-- START OF Extract to read --

Books & Sensibility’s picks for fall YA reading

We won’t tell anyone if you’re well past the age of passing as a “young adult,” but you add all of these to your wishlist anyway.

Kat and Jess are the twin sisters behind the blog Books and Sensibility. They both graduated from VCU’s School of Communications in 2011, which was the same year they started their blog. Since then, their readership has expanded as fast as they can consume new books written for young adults. Below, they answer some questions about why they’ve chosen YA as their field of interest, and which books they recommend for this fall.

Why YA books? You guys are both really into literature, and there are so many genres to cover. As adults, what about young adult literature today really appeals to you?

We’ve been reading books for young adults since we were in high school, and after graduating from college we just picked up where we left off. When we started the blog in 2011, YA fiction had become super popular; we were reaching the end of the Twilight movies and the Hunger Games and Divergent series were gaining in popularity.

-- END OF Extract to read --
-- START OF Dataset excerpt --

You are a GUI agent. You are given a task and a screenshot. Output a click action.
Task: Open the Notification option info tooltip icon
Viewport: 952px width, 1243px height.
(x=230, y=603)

-- END OF Dataset excerpt --

**Task details:**
Proceed with the interview about Books & Sensibility's fall YA picks, continuing it from where it stops.

**The answer:**
The blog started because we wanted to see if these trendy new YA books were as good as the books we read in high school. There were some initial doubts, but we discovered that these new YA books had interesting stories for passionate fans of all ages.

Kat: I think what has always appealed to me about YA right now is how varied and experimental the novels are allowed to be. Authors aren’t afraid to push boundaries with stories and the readers want that. I mean, I reviewed a YA novel last year about giant man eating grasshoppers (and it now has a movie deal). I also love how passionate the readers (both adult and teen) are and how much they want to share what they love. I never had that before starting the blog. I thought I was the only one who liked books.

Jess: While YA at its heart is meant for teens, I think why we (and so many other adults) read and review it is because YA doesn’t have limits on what it can be, it encompasses all genres and perspectives. A YA book could be a space dystopian or a contemporary love story. YA can be any genre as long as it’s told from the coming-of-age teen perspective.There is so much variety!

Do you dabble in YA books of yore? What are the contemporary trends and how have you seen it changing?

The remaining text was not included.